Boys. Boys were always like that. They always focused on the superficial. Not the inside. Never Darumi. Never the real Darumi.
(Which one? Which boy? Which Darumi? She didn’t know. She just didn't.)
The explosion really messed him up. Eito was blown clean in half at the waist, putrifaction long-since melting the soft exposed organs of his abdomen. They didn't bother with a casket. They just left the two halves in approximate association under half a meter of dirt, still donning class armor. Not much for him. Not much for someone who died to save Darumi.
That was fine. She didn't need much.
She could make anything if she ate it. The memory of its consumption suffused inwards, every cell every molecule every atom ingrained into her very self. Or whatever she still was inside. She ate herself too and she was still her, or something like her. But she could remember everything she ate and it was all part of her now. Books and trash and love and hate and neglect and joy were all there and all singing and crying and weeping.
He wouldn't mind it. He'd be happy to be with Darumi. The most beautiful person he'd ever seen. The now Darumi. Not like Takumi's then Darumi. But the now Darumi still wanted Takumi too. It was so confusing.
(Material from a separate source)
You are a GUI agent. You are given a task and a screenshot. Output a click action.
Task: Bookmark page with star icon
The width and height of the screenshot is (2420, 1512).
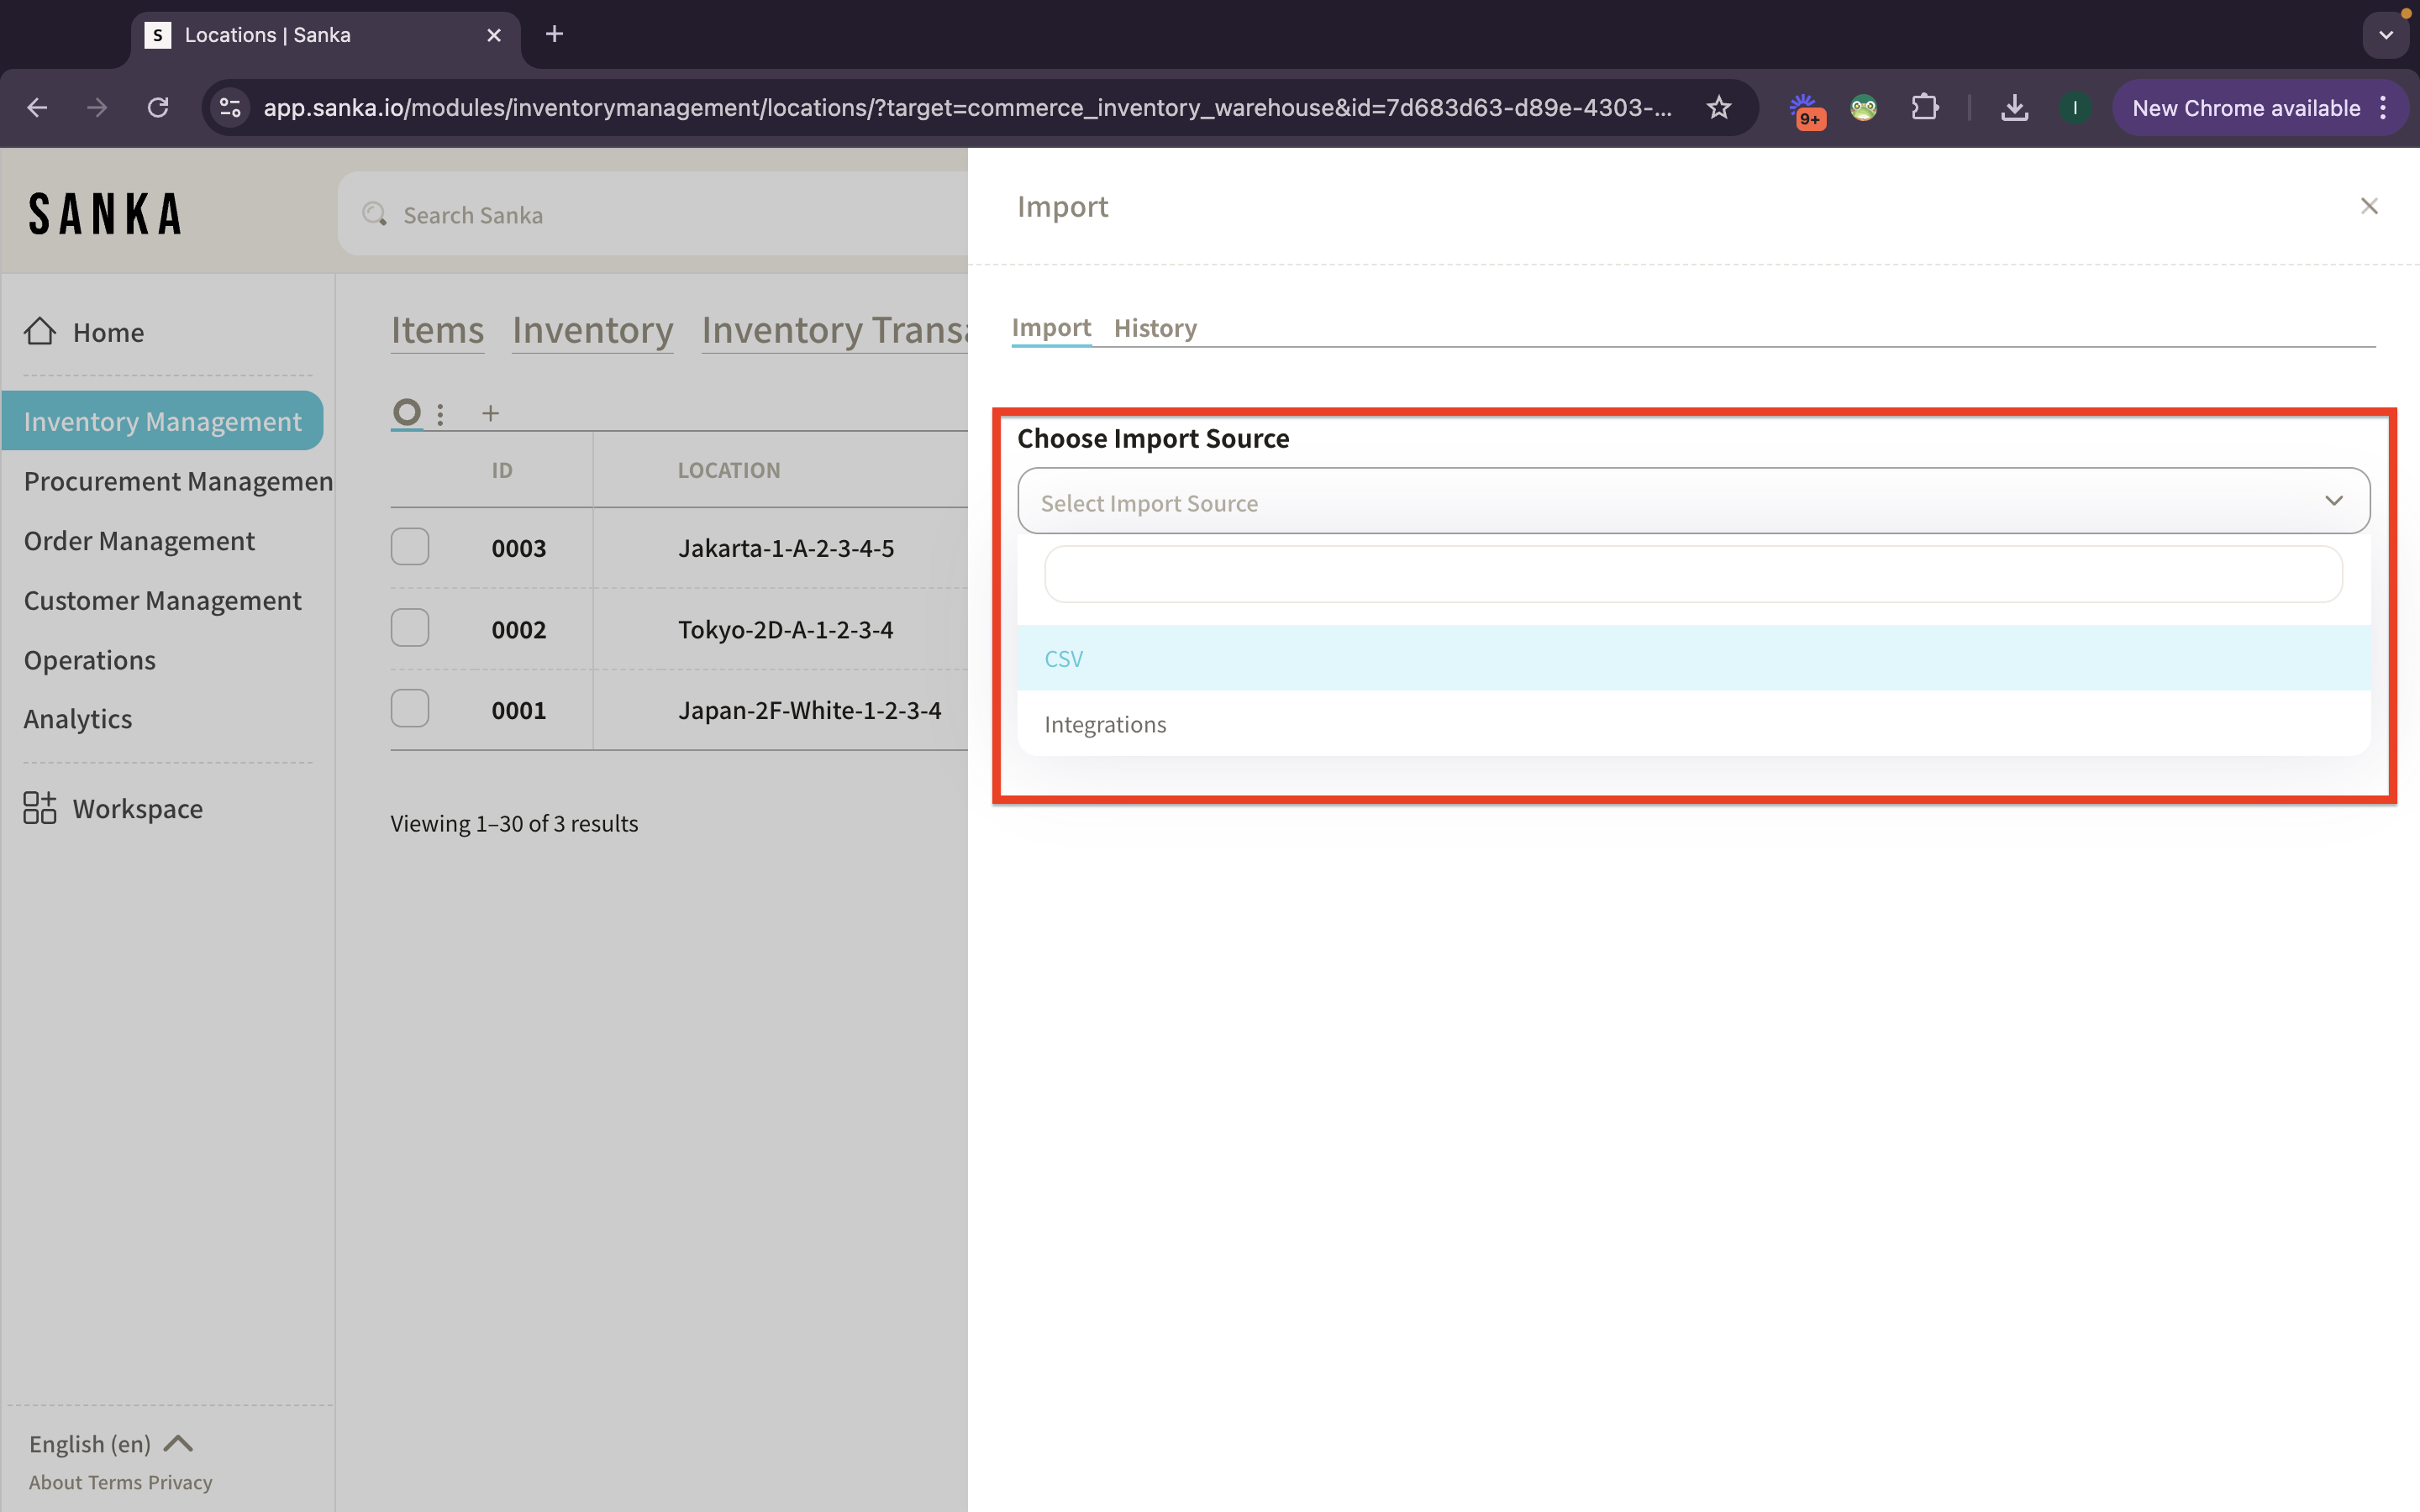[x=1718, y=108]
Skin had shrunk. Clumps of scalp were torn away, caught against rocks during Eito's exhumation. Not an eye. They were mushy holes and filled with soil. Not the tongue. Too many maggots to be useful. Not the heart. That was too intimate. She didn't know Eito like that.
(Would Takumi give her his heart? Would Takumi call her the most beautiful person he'd seen in his entire life? Would Takumi die for her? Her own heart— or rather, the closest thing she had to one— clenched in an indescribable uncertainty.
She didn’t know the answer. She didn't know if she wanted to know.)
A finger. A finger would work. Should work. Keratin and tendon and nerve and skin and bone. A pinkie, left hand. Nothing important. Nothing special. Nobody cared about lefties and defects. Easy to be ignored. Easy to be missed entirely, on the off chance anyone cared enough to look.
Like anyone would. Hah. Hah. Hah.
It detached with little resistance. A quick twist and a yank and a pop, and off it came, pale and shrunken and gross and human. The nail looked longer. One of the books she'd eaten mentioned superstitions about that; how longer nails after death meant the corpse was secretly alive again. Undead, like a ghoul or a vampire.
She supposed that wasn't inaccurate. She was a monster making another monster, after all.
She held Eito's finger up to the light of the Artificial Satellite and watched its pale glow illuminate the digit. Everyone alive for day 100. Everyone alive to take them home. Everyone alive. All of them. That's what they promised. That's what he promised. That's what she promised.
She had to start somewhere. Darumi promised Takumi that she'd bring them back. She promised him, and she wanted and yearned and loved and hungered for it all the same.
She opened her mouth. She didn't need to do that now; she could just absorb Eito's flesh wherever she pleased and not bother with chewing.
But absorbing Eito felt wrong. It felt like a line she wasn't quite ready to cross. So when the rotting dusty dying dead Eito finger slipped past her lips and past her tongue and down her throat, she swallowed in a way she could pretend was human again.
The thing that is Darumi that was Darumi looked into the grave containing Eito Aotsuki and fed a desire she couldn't name.